- PROBLEMS
1. According to the blog post about a week in Istanbul, which section of the city does Krisia live in?
2. Gather every line of the records that contains the word "This".

- TEXT
Archive for July, 2005
Istanbul with Krisia!

I just spent a week in Istanbul with Krisia. It was EXACTLY as much fun as it sounds, as in: a lot…We basically played incredible amounts of Backgammon (hence why I chose this picture, because under the outer chess cover, this is a backgammon set), drank LOTS of Turkish tea which is bitter but you get used to it, as it complements the food nicely, ate tons and tons of food and walked around a lot in between Krisia’s lessons.
Istanbul is just a magical place. I had been steadily dreaming of it since I first set foot in the Middle-East three years ago, and finally, it was time to pay a visit to this city of dreams. It is such a warm, friendly…exciting city. It feels so confident. Istanbul is just a powerhouse. It has a strong identity, and Turkish people are proud of their culture and their identity without being arrogant, so you end up in a place that has a strong cultural flavor, yet the atmosphere is light and fun. It was very much what I needed, and I enjoyed every minute of my stay there.
We ate our body weight in food, which was delicious. We ate stuffed mussels (check out Krisia’s post about Midye Dolmasi in July) almost every night, comparing different recipes until we found out that our two favorite ones came from…brothers who alternated locations in Kadikoy (the section of the city where Krisia lives, on the Asian side). We ate all sorts of rice and kebab and meat dishes, all more delicious than the others, and manti, which is Turkish ravioli:
That, my friends, is a picture of the best Manti on the planet. We sat there, quite stunned to realize that we were eating art as food. And we finished our meal in silence, aside from a few satisfied groans, which, try as we might, we were unable to suppress. It was my last meal in Turkey and I know I will dream of it for years to come. If you can’t quite tell what is on the plate, it’s meat-stuffed pasta (very small) and a dollop of garlicky fresh yogurt with spicy oil drizzled on top, and some sumac and I think dried mint. Delicious.

- MATERIAL PROVIDED
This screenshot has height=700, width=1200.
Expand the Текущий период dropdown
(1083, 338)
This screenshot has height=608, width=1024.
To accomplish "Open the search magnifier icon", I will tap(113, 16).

- FINAL ANSWERS
1. Kadikoy, on the Asian side.

2.
This screenshot has height=700, width=1200.
This screenshot has height=608, width=1024.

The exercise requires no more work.